The broad, intense peak found near 29 kDa in the laser-desorption mass-spectral abundances of various aurothiol (Au:SR) cluster compounds has been used to optimize the preferential formation of the species in that mass range. Recrystallization gives enriched fractions, on the 10 mg scale, that in several cases appear free of species outside that mass range. Elemental analysis and X-ray photoelectron spectra (XPS) confirm the absence of elements other than Au, S, C, and H, while infrared and NMR (H-1,C-13) spectra are consistent with intact thio groups. The Au 4f(7/2) XPS peak is only slightly shifted (similar to0.2 eV) and broadened from that of bulk Au(0) metal, and intense optical absorption extends far into the infrared region (0.5 eV), consistent with a metallic Au core. Recrystallized samples of the R = C4, C6, and C12 materials readily form highly diffractive crystalline films, powders, and single crystals on the scale of 10 mum, consistent with perfect ordering in > 100 nm grains, and a negligible amorphous content. Uniformity is quantified through several independent measures: (1) the mass spectrometrically determined core mass of 29.2 +/- 2 kDa is invariant to that of the thiol used, indicating an equivalent Art core diameter of 1.68 +/- 0.05 nm, assuming bulk density. (2) The powder X-ray diffraction intensities are sensitively fit to a Au core of 1.64 +/- 0.03 nm equivalent diameter. (3) The powder patterns index unambiguously to bcc packing, with nearest-neighbor distances of 2.68 +/- 0.02 nm (R = C6) and 3.15 +/- 0.02 nm (R = C12).

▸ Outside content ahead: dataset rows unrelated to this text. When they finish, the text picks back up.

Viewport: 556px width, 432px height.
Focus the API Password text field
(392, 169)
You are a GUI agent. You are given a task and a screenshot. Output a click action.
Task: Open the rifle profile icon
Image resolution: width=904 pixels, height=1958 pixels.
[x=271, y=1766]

An fcc packing structure with 2.56 +/- 0.04 nm distance (11.9 nm(3) volume) is found for R = C4. A formulation consistent with this mass spectral, diffraction, and average compositional information is Au144-146(SR)(50-60), with the structure of the inorganic core being influenced by the type of adsorbate used to produce the entire inorganic/organic assembly.